Catrina, courtesy image

Mari Plaza-Munet

Garfield County Libraries

El Día de los Muertos is an important holiday in Mexico and many countries of Latin America and the world. This is an important holiday where families unite to honor their ancestors or those who passed. While this important celebration happens at different times of the year in other countries, Mexicans celebrate it from Nov. 1-2.

As a historical note, “The inevitability of death is accepted rather than feared. El Día de los Muertos goes back to the Aztecs, who had not just a few days but an entire month dedicated to the dead. Festivities were presided over by the goddess Mictecacihuatl. The annual rite features skeletons, altars and other trappings of death, but the ancient holiday celebrates life in its embrace of death. The skeletons dance and sing. Flowers, fruit and candy decorate altars. Death’s morbid side is buried under music and remembrances.

“In the Aztec calendar, this ritual fell roughly at the end of the Gregorian month of July and the beginning of August. In the post-conquest era, it was moved by Spanish priests so that it coincided with the Christian holiday of All Hallows Eve, “Día de Todos Santos.” The result is that Mexicans now celebrate the Day of the Dead during the first two days of November.” *

According to tradition, the gates of heaven are opened at midnight on Oct. 31, and the spirits of children can rejoin their families for 24 hours. The spirits of adults can do the same on Nov. 2.

During the honoring of the dead, Día de los Muertos, people in Mexico gather with music, prayer, food and drinks in a celebration that occurs in cemeteries, around the tombs and graves of those who are deceased. The preparations for this significant event begin in mid-October, with families joining in to clean and spruce up graveyards and refresh spaces with fresh marigolds and other flowers.

The ofrendas (offerings) placed on the graveyards are presented to the dead who wish to return, as gifts, and flowers are placed in a trail to support those who passed so they know how to return home. As for all of the food and drinks that are on ofrendas, those become part of the celebration that families partake in as they sing and dance.

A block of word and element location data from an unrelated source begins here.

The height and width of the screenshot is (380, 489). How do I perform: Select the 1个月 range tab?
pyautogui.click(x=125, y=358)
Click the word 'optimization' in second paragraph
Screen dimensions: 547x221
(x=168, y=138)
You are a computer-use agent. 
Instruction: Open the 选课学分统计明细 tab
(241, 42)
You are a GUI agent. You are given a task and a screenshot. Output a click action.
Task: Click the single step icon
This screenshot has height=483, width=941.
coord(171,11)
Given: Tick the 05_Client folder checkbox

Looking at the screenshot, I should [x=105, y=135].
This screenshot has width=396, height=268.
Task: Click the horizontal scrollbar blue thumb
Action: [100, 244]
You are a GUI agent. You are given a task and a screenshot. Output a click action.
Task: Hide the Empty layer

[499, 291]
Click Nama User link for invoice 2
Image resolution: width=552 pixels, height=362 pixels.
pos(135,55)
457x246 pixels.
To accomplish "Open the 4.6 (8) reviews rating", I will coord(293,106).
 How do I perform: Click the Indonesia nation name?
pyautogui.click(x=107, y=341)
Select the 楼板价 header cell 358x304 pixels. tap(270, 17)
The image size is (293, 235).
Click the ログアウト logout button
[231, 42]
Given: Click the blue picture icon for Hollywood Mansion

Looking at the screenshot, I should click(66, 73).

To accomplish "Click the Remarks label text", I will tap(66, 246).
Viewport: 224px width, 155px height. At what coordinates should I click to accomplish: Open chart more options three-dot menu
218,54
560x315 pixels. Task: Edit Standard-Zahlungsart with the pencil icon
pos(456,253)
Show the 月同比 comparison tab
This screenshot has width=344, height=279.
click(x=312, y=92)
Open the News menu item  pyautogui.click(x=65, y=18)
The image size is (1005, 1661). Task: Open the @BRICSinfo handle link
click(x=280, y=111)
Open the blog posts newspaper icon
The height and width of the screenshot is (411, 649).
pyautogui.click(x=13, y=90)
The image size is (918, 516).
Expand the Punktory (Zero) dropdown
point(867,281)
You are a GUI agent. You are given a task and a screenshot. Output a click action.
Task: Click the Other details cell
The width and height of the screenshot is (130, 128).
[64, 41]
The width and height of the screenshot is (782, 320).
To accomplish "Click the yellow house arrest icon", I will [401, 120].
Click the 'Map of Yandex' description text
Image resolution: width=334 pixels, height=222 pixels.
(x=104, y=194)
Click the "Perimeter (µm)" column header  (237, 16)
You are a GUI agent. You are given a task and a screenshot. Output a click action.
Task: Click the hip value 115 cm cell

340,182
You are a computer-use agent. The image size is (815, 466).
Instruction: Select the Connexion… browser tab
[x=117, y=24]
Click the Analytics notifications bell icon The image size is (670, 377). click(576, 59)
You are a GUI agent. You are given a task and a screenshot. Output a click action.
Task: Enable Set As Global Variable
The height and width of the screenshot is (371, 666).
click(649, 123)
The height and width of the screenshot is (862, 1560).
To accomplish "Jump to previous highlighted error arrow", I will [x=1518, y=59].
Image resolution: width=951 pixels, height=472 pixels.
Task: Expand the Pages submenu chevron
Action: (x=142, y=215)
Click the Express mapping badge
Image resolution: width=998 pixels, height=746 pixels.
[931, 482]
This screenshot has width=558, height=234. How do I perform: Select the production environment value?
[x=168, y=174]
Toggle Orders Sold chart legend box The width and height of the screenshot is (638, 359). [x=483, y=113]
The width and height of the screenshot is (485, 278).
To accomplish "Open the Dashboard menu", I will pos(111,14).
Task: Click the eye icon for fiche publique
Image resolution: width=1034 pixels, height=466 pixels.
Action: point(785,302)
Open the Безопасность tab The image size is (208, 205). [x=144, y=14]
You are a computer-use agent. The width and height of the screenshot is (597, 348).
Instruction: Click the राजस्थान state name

One of the most noticeable foods is the ‘pan de muerto,’ a sweet bread baked for the deceased. 

As for decorations, one of the most visible icons is the skeleton figure embellishing the celebrations. Catrinas, called calacas in ancient Spanish, are the most creative, fun and celebrated images identifying this holiday worldwide. The historical origins of the Catrina, dated around 1910, were created by Mexican artist Jose Guadalupe Posada.

Posada made this first Catrina (image above), and many others, as a satirical representation of the rich.

Many countries celebrate a tradition honoring the dead. Despite the common belief that the Day of the Dead is exclusively a Mexican tradition, other countries celebrate it in some form including: India, Korea, Nepal, Japan, Cambodia, Thailand, China, Ireland, Ecuador, Belize, Bolivia, Nicaragua, Brazil, Costa Rica, Ecuador, El Salvador, Guatemala, Peru, Philippines and Haiti, each with their singularities at different times of the year.

The one thing that unites all of these countries is a deep and consistent desire to honor those who passed, the ancestors, with a celebration that pays tribute to their lives and “prayers” that support them after death for a good return home.